Gold continued to consolidate, but only fell 0.24% for the week. You've got to love the Chinese coming out on December 2 saying investors should be wary of a gold bubble forming. In hindsight it just so happens that was THE day gold topped out. Have no fear though, we are only halfway to the top of this current up-move. Gold's just taking a rest for the holidays. If you're worried, don't be. Don't bother to look at any charts or price quotes until the New Year is officially rung in. You deserve the peace of mind!

The RSI remains above the important 40 level after bouncing off it exactly mid week. The up-trend that began mid-August is still holding. Expect a nerve-wracking move below that line for perhaps a day or two, but more likely a matter of hours.

The Fibonacci retracement levels are looking to be roughly containing the gold price now and I don't think there will be any move out of those levels for long. The moving averages are all heading higher still but the price is slightly below the 50 day moving average. Support is shown in $25 increments. I think we will see a sharp move to test $1,075 to mark the low.

MACD is still bearish and about to head into negative ground. Slow STO remains in the area where good things begin, and flat. Enjoy this early Christmas present and order yourself up some physical metals with what's left of your Christmas budget. It's the gift that keeps giving you more money.

Silver actually gained 0.52% for the week. I still hold the view that silver will lead, and outperform gold in the second half of this major wave higher in the new year.

RSI moved back above the important 40 level on cue. The moving averages are mixed as we see the 50 day move slightly lower now. That will be short lived though so don't sweat it. MACD is negative and still going lower. Slow STO is very low and bidding it's time before showing us a massive move higher early in the new year.

Platinum matched silver's gains for the week moving up 0.52%. As per usual there's not much to say. It's in a bull market and very steadily moving higher. We could see some downside here but not below the $1,400 in my view.

Personally I'd like to see the 40 level of the RSI tested, but it's not up to me. The moving averages remain very bullish and are still tracking higher. MACD is still bearish. Slow STO flashed a sell signal mid-week but is in neutral ground leaving little room on the downside. Platinum's been one of the best investments in 2009 along with its sister metal palladium which is much cheaper and still a better buy in my opinion.

Palladium led the precious metals this past week moving higher by 1.59%. As with platinum there just isn't much to talk about.
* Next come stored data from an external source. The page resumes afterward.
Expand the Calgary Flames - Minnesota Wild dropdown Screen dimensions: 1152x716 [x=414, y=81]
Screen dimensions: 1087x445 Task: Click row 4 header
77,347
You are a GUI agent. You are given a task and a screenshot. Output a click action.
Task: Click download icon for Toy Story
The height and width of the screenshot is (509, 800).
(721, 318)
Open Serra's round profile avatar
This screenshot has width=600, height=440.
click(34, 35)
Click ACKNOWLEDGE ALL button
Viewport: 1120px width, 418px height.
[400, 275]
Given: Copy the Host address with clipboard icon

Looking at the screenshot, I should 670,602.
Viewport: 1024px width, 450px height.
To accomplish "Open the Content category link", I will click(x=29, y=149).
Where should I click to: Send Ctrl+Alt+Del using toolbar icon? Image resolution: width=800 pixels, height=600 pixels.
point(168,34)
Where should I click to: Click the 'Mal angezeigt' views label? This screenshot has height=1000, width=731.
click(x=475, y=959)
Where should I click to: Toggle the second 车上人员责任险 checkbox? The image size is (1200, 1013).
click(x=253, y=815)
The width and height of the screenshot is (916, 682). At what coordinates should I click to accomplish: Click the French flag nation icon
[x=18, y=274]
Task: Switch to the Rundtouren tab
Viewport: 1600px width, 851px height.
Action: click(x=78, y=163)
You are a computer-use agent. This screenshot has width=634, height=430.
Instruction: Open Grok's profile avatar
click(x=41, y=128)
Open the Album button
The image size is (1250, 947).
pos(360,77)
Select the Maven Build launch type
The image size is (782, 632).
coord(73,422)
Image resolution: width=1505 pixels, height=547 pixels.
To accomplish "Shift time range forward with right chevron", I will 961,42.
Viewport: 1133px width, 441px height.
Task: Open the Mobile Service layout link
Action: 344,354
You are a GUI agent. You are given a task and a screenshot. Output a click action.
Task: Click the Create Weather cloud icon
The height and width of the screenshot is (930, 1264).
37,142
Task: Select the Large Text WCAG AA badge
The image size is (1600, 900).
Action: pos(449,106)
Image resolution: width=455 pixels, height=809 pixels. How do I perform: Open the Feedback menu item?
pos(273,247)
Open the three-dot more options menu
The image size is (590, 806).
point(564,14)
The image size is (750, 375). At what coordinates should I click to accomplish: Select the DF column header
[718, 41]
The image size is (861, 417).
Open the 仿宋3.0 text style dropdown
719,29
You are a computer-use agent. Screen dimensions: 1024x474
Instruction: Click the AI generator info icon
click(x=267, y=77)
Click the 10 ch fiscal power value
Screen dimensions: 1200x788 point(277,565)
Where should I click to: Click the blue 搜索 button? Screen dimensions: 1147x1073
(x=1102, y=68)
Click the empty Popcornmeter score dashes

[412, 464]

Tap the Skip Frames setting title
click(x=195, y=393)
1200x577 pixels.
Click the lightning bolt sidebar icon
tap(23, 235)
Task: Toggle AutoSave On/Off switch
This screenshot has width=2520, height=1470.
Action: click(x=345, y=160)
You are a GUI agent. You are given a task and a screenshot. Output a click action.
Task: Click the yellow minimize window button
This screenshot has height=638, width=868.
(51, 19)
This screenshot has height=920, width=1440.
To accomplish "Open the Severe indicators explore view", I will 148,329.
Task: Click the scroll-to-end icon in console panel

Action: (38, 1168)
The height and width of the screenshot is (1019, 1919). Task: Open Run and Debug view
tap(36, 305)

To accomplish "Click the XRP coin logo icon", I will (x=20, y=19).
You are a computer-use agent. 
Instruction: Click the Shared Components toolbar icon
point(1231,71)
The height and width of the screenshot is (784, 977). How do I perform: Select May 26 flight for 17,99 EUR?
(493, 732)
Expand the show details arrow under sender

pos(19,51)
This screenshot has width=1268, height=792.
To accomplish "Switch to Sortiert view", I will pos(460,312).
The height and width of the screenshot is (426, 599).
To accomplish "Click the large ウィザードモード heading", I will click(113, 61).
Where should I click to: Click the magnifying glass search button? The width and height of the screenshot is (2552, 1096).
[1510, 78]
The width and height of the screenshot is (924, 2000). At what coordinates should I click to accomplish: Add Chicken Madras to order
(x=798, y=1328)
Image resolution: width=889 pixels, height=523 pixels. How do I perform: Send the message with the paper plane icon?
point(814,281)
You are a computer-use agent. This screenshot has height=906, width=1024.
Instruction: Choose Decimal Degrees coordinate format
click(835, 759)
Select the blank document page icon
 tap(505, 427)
They've both been very predictable all year long. RSI is just above the 50 level which seems to be the floor. The moving averages are all bullish.

The uptrend channel is intact and should act as a launch pad moving palladium beyond $400 in the early New Year. That being said this coming week will be very slow and anything can happen in any market with such low volumes. The lower reaches of the uptrend channel have been a great entry point all year and I expect history to rhyme once again in 2010. MACD is bearish while the Slow STO is on the bullish side of flat.

Fundamental Review

Dave Rosenberg wrote this week: "We are not sure if this is a well known "fact", but the U.S. government has a record $2.5 trillion of its debt, including bills, bonds and notes, rolling over in 2010. That, my friends, is 35% of the outstanding level of Uncle Sam's marketable obligations having to be refinanced in one single year. "

No Dave, it's not a well known fact. I'd love to hear Timmy G. or Benny B. snake their way around answering to this fact. No wonder there are so many rumbling about buying US treasuries lately.

Recently China's State Administrator of Foreign Exchange reaffirmed the dollars anchor status among currency reserves they manage. Do you believe them? They also said that the US dollars continued fall is "inevitable" since Washington continues to issue treasuries to finance deficit spending.

In a speech to academics it was also said that; "The United States cannot force foreign governments to increase their holdings of Treasuries,". He reiterated that doubling their holdings would be impossible. With 35% of the US debt rolling over in 2010 it looks as if it will indeed be the year that truly sparks the precious metals rally. You ain't seen nothing yet!

I won't get too deeply into the problems over in Europe, more specifically the Greek debt downgrade, or Austria's banks nationalization. Those same issues are in the US, but are being kept hidden as much as possible.

I suppose it's a good time to look at this past weeks seven biggest losers. Seven banks locked their doors for the last time, at the usual time, late Friday. That makes this year's total 140. We only have one more Friday to hit 150, and that be Christmas day! If we are going to do it the banks will likely be closed on Wednesday night, or perhaps announced on Monday!

As you know bank failures have been accelerating as the year progressed. I am looking for at least 300 failures in 2010. It looks like the FDIC is thinking along the same lines since they recently increased their budget by 56% to $4 billion and are adding 1,643 new employees.

This article is a nice read on the continuing and increasing debt defaults. It's amazing just how widespread this crisis has been. Commercial real-estate defaults are now, and very worrying especially considering the situation in Dubai lately.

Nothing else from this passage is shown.